Dataset entries:
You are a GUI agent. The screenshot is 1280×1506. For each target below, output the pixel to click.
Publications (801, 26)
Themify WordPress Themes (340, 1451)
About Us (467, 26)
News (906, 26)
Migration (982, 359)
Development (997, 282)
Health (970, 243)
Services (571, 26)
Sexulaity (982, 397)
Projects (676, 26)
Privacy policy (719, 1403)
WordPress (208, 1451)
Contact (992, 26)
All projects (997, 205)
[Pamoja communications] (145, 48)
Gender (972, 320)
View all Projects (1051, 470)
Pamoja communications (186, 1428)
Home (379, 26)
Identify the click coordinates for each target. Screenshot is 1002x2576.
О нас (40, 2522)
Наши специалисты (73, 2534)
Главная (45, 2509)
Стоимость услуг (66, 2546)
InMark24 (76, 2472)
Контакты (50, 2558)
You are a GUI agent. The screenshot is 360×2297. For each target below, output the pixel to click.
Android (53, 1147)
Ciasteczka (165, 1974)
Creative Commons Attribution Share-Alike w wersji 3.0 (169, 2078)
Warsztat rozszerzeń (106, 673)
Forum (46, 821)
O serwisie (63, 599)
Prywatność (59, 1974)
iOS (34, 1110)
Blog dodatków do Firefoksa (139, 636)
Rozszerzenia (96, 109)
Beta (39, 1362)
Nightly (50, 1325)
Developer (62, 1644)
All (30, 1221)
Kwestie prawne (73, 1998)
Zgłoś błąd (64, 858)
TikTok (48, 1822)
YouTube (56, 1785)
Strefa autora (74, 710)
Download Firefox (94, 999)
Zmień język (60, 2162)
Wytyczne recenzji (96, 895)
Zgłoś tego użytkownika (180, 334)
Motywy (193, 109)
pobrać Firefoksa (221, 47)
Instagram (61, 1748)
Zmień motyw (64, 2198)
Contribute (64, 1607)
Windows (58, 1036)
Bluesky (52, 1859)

→ What you should do: Keep only the lines from the one containing "Health (970, 243)" to the end of the entries, and repeat them exactly.

→ Task result:
Health (970, 243)
Services (571, 26)
Sexulaity (982, 397)
Projects (676, 26)
Privacy policy (719, 1403)
WordPress (208, 1451)
Contact (992, 26)
All projects (997, 205)
[Pamoja communications] (145, 48)
Gender (972, 320)
View all Projects (1051, 470)
Pamoja communications (186, 1428)
Home (379, 26)
Identify the click coordinates for each target. Screenshot is 1002x2576.
О нас (40, 2522)
Наши специалисты (73, 2534)
Главная (45, 2509)
Стоимость услуг (66, 2546)
InMark24 (76, 2472)
Контакты (50, 2558)
You are a GUI agent. The screenshot is 360×2297. For each target below, output the pixel to click.
Android (53, 1147)
Ciasteczka (165, 1974)
Creative Commons Attribution Share-Alike w wersji 3.0 (169, 2078)
Warsztat rozszerzeń (106, 673)
Forum (46, 821)
O serwisie (63, 599)
Prywatność (59, 1974)
iOS (34, 1110)
Blog dodatków do Firefoksa (139, 636)
Rozszerzenia (96, 109)
Beta (39, 1362)
Nightly (50, 1325)
Developer (62, 1644)
All (30, 1221)
Kwestie prawne (73, 1998)
Zgłoś błąd (64, 858)
TikTok (48, 1822)
YouTube (56, 1785)
Strefa autora (74, 710)
Download Firefox (94, 999)
Zmień język (60, 2162)
Wytyczne recenzji (96, 895)
Zgłoś tego użytkownika (180, 334)
Motywy (193, 109)
pobrać Firefoksa (221, 47)
Instagram (61, 1748)
Zmień motyw (64, 2198)
Contribute (64, 1607)
Windows (58, 1036)
Bluesky (52, 1859)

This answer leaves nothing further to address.